Blue Cliff Record
A monk asked Yun Men, “What are the teachings of a whole lifetime?”
Yun Men said, “An appropriate response.”
The teachings of a whole lifetime probably refers to the Buddha’s whole life of teaching, in which he is said to have taught continuously without ceasing since the day of his enlightenment until the day of his death. Everything he did and said and lived was his teaching. What is that whole lifetime of teaching? Yun Men sums it up or manifests it in a simple phrase, an appropriate response.
When we hear that, we think about what appropriate usually means, we think of it in an ordinary sense as appropriate to the circumstances, something like skillful means, a response that takes into consideration who the person is, what their situation is, what they’re capable of understanding, are they a simple person, an intellectual? Our ordinary sense of an appropriate response is something guided by our empathy or understanding of the person in the situation and something that is geared to be most helpful to them. And that’s an important level on which to evaluate everything that we do, but I think if that’s all that Yun Men meant here, it wouldn’t be preserved as a koan. It might be a good teaching but we would not see it in the Blue Cliff Record.
So we have to look at it in the context of the kind of lesson these koans point to, and fundamentally they are all going to be lessons about non-duality.

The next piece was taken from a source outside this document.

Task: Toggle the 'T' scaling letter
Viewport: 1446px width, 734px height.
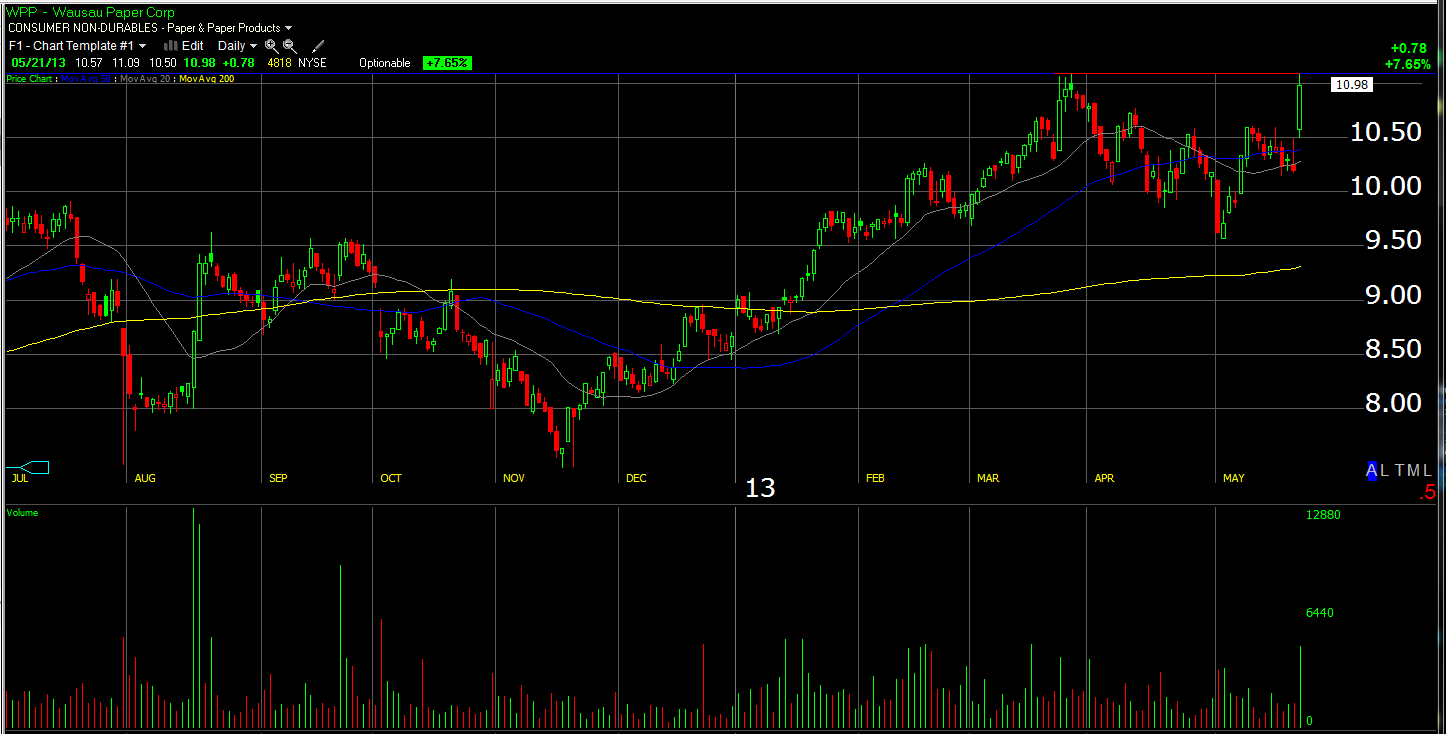Action: 1399,470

If we start with that premise, then we immediately look at the contrast between an appropriate response and an inappropriate response, and say that there must be something in the question and answer here that is asking us to examine the way we set up that usual dichotomy between appropriate and inappropriate, and are somehow challenged to dissolve that distinction. One way in which we think of it as dissolved is in the question itself, where the monk refers to a whole lifetime of teaching. There’s something seamless and continuous there, not divided into the good parts and the bad parts, or because it's Buddha, maybe it’s just the long boring parts. Some of those sutras are pretty devious.
But the whole lifetime of teaching points to something that is seamless. So we need to ask what really do we mean by the appropriate response, what would be an example of that? One that I thought of was going back to Buddha’s day, the story of the transmission from Buddha’s first disciple, Mahakasyapa, who became the first patriarch to the second, Ananda. As the story goes, after Buddha passed away and Mahakasyapa took over the sangha as its teacher, Ananda, who had been with Buddha for many, many years of his life and had this perfect recall for all his teaching, went to Mahakasyapa. Something was still not resolved for him, and he asked, The Buddha transmitted to you his robe and the bowl. Is there anything else that he gave you? In the question there’s a sense that Ananda’s the one who recalls everything the Buddha said. So he knows better than anyone there alive what it was that Buddha gave. And yet there’s something that he feels must lie beneath the surface or beyond the words, that is beyond the symbols that were transmitted to Mahakasyapa.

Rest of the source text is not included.